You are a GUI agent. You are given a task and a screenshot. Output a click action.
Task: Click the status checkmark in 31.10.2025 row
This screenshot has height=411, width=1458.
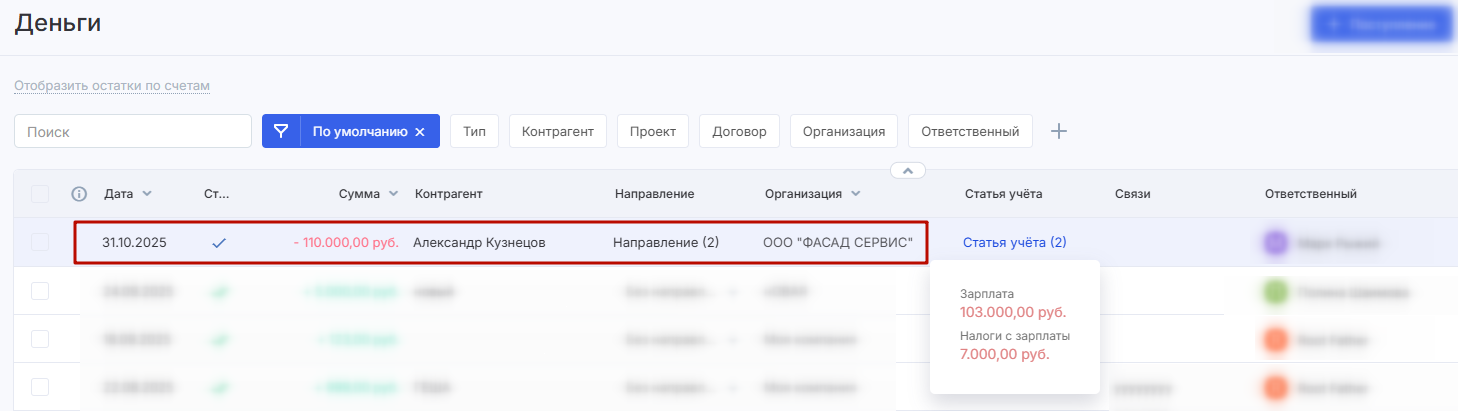pos(219,242)
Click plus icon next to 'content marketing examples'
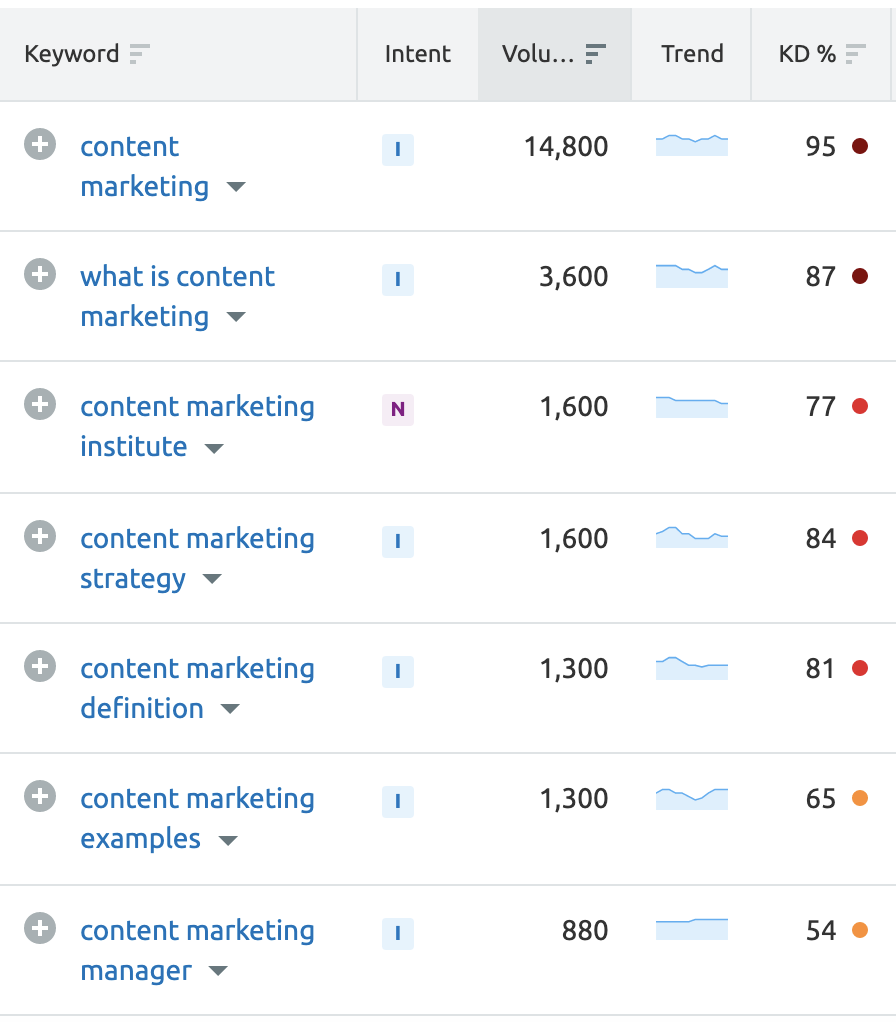The image size is (896, 1022). click(40, 796)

################

Activity> Only what runs from the line with "Click plus icon" through the last line of the listing above belongs in the answer, set down exactly and free of pictures.

Result>
Click plus icon next to 'content marketing examples'
The image size is (896, 1022). click(40, 796)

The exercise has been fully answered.